Вскоре после этого океан обрушился на берег и утащил его на дно. А Клифуотч накренился и завис прямо над океаном, но люди, которые стали частью погоды, не хотели уходить.
Началась битва – она велась и прежде, но теперь мы знали, что это действительно настоящее сражение. Люди погоды кричали, чтобы предупредить нас, пока штормы не забрали их. Родители кричали своим детям держаться подальше от дождя. Подальше от Клиффуотча.
Но я уже все решила. Я пойду, когда придет мой черед.
Потому что принимать решение о том, что тебе только предстоит сделать, намного лучше, нежели в какой-то момент осознать, что ты уже натворила.
Тетя Маммы вся начинала искриться, когда сердилась; сын мэра чередовал засушливые дни с дождливыми, пока однажды утром не превратился в шквалистый ветер и не улетел прочь.
Штормы становились все сильнее. Самые мощные продолжались неделями. Самые тихие могли длиться годами. На рынке мы слышали, как люди шептались: некоторые жители города переживали, что штормы пожирали исчерпавших себя людей погоды. Мамма терпеть не могла такие разговоры. После них всегда приходило обжигающее облако.
Иногда штормы объединялись, чтобы стать сильнее: Бледный пепел налетал вместе с Яркостью и Слепящей яростью.
Я лгала, когда говорила, что Мамма ни разу не оглянулась. Я видела, как она это делала.
Я не должна была это видеть, но мэр пошла прочь, а Мамма обернулась, и я увидела, что она смотрела на Лиллит с такой тоской, что я не удержалась и выбежала за ворота.

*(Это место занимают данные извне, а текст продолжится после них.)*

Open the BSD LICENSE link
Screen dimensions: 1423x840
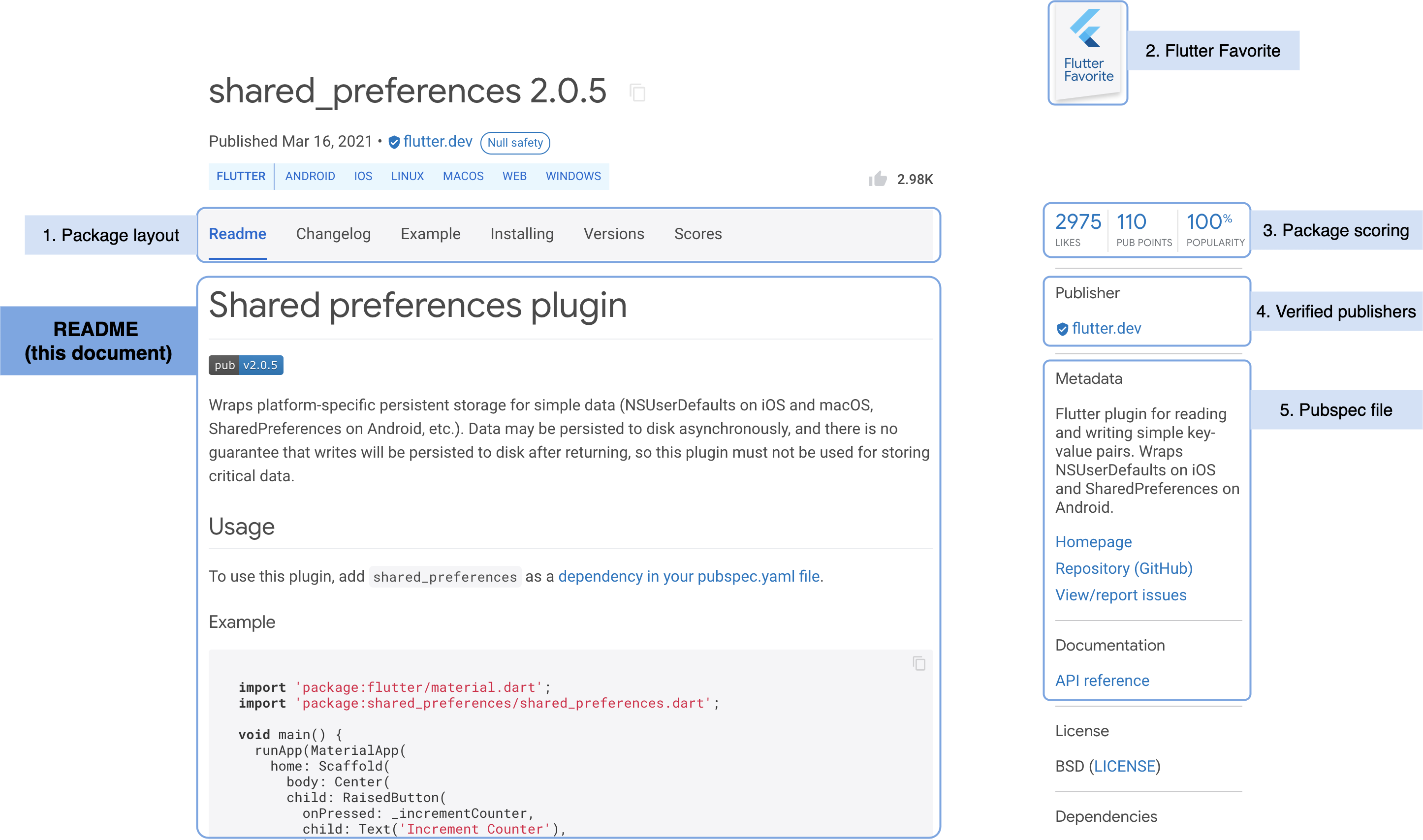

Но самым ужасным было то, что она не просто оглядывалась, она еще и возвращалась в Клиффуотч. Только никому не говорите, но она делала это втайне ото всех. Постоянно.
Она не навещала их. А просто стояла у ворот в темноте, когда не могла заснуть, окутанная покровом теней, где никто не мог ее увидеть, кроме, может быть, Лиллит. Я потихоньку следовала за ней, ступала по ее следам, чтобы не выдать себя случайным шорохом.
Я видела, как она время от времени пыталась увидеть Лиллит в окне Клиффуотча. Я видела, как Лиллит поднимает руку и сгибает ее. Видела, как Мамма повторяет ее жест, а затем Лиллит убегает от окна.
Мамма повторяла попытки выманить Лиллит. Она оставляла печенья на краю утеса. Ленточки для волос: "На случай, если ветер заберет у нее Лиллит".
Она дважды забывала постирать одежду для соседей, и они обращались к кому-нибудь еще. Какое-то время мы голодали, но потом Вэрил взяла стирку на себя.
На старой башне, у которой шторм забрал секундную и минутную стрелки, но оставил часовую, человек погоды начинает кричать о приближении шторма под названием Кристальность.
Мамма бросается к скалам, но не для того, чтобы укрыться там.
Мы с Вэрил с криками устремляемся за ней в едином порыве навстречу непогоде, обратно к Клиффуотчу.
Секретный перечень штормов
Утрата, в которой, возможно, повинна ты: очень тихий шторм. И коварный. Он становится все тише и хитрее, пока ему не удается прорваться тебе прямо в душу.